Evangelische Christen:Demokratisches Glaubensbekenntnis

Bei Wahl der Kirchenvorstände mobilisiert vereinfachte Briefwahl mehr Gemeindemitglieder als früher.

Nadia Pantel

- Die neuen evangelischen Kirchenvorstände sind gewählt. Die Wahlbeteiligung lag dabei knapp unter 19 Prozent. Im Vergleich zur letzten Wahl vor sechs Jahren ist die Wahlbeteiligung damit durchschnittlich um vier Prozentpunkte gestiegen. "Dass insgesamt nur so wenige Gemeindeglieder wählen, kann man unterschiedlich auslegen. Man kann das als Desinteresse werten oder als stille Zustimmung zur geleisteten Arbeit des Kirchenvorstands", sagt Pfarrer Axel Kajnath von der Gemeinde Grafing. Dennoch handele es sich um eine demokratische Wahl, da es in allen Gemeinden deutlich mehr Kandidaten als zu besetzende Posten gab.
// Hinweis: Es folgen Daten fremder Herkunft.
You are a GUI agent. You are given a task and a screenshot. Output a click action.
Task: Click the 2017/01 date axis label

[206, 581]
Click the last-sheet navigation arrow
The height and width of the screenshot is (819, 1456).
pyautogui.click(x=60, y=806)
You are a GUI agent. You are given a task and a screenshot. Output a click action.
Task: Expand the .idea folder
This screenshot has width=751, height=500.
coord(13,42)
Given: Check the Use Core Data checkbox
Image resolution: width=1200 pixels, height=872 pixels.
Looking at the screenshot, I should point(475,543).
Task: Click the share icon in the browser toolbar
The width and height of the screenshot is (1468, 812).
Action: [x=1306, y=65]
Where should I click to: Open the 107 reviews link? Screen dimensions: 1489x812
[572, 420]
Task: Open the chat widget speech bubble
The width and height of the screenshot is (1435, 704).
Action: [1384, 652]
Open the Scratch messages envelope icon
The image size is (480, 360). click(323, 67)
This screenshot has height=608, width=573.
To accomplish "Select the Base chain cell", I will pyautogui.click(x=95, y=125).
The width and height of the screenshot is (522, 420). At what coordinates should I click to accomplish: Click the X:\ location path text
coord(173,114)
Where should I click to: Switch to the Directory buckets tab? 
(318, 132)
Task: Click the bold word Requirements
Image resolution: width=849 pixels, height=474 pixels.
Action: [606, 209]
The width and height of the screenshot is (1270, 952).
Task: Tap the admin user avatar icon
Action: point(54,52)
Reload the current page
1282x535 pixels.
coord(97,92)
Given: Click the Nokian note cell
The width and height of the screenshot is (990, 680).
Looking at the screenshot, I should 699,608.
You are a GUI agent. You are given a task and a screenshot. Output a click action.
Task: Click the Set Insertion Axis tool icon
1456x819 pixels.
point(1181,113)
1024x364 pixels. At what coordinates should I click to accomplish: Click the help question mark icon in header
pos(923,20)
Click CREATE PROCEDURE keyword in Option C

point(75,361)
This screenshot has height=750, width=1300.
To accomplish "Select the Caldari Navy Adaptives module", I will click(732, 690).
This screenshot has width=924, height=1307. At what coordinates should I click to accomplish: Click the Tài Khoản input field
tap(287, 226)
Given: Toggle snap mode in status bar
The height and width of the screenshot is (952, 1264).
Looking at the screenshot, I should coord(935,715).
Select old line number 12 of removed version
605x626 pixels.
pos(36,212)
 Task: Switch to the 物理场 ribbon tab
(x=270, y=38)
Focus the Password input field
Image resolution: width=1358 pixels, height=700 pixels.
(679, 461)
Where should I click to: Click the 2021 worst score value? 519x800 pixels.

Den Anstieg der Wahlbeteiligung führen Pfarrer Kajnath und auch die Rosenheimer Dekanin Hanna Wirth auf die Einführung der vereinfachten Briefwahl zurück. Dabei waren im Dekanat Rosenheim allen Wahlberechtigten unaufgefordert die Unterlagen für die Briefwahl zugeschickt worden. Statt 14 Prozent Wahlbeteiligung wie im Jahr 2006 gab es nun 19. Ein Erfolg, der jedoch durch eine Panne geschmälert wird: Gut 20 Prozent der eingesandten Briefwahlunterlagen waren in der Gemeinde Grafing ungültig, in Poing und Ebersberg immerhin ganze zehn Prozent. Viele Wähler hatten vergessen neben dem verschlossenen Wahlumschlag auch noch ihren Wahlausweis beizufügen. "Das war eben das erste Mal, dass wir die Briefwahl in solchem Umfang angeregt haben", sagt Kajnath, "da haben noch nicht alle realisiert, wie das richtig funktioniert". Doch auch nach Abzug der ungültigen Stimmen, seien immer noch deutlich mehr Stimmen zu zählen gewesen als bei der letzten Wahl, so Kajnath. Bei der nächsten Wahl werden Piktogramme durch die Briefwahl leiten, verspricht der Zornedinger Pfarrer Michael Simonsen.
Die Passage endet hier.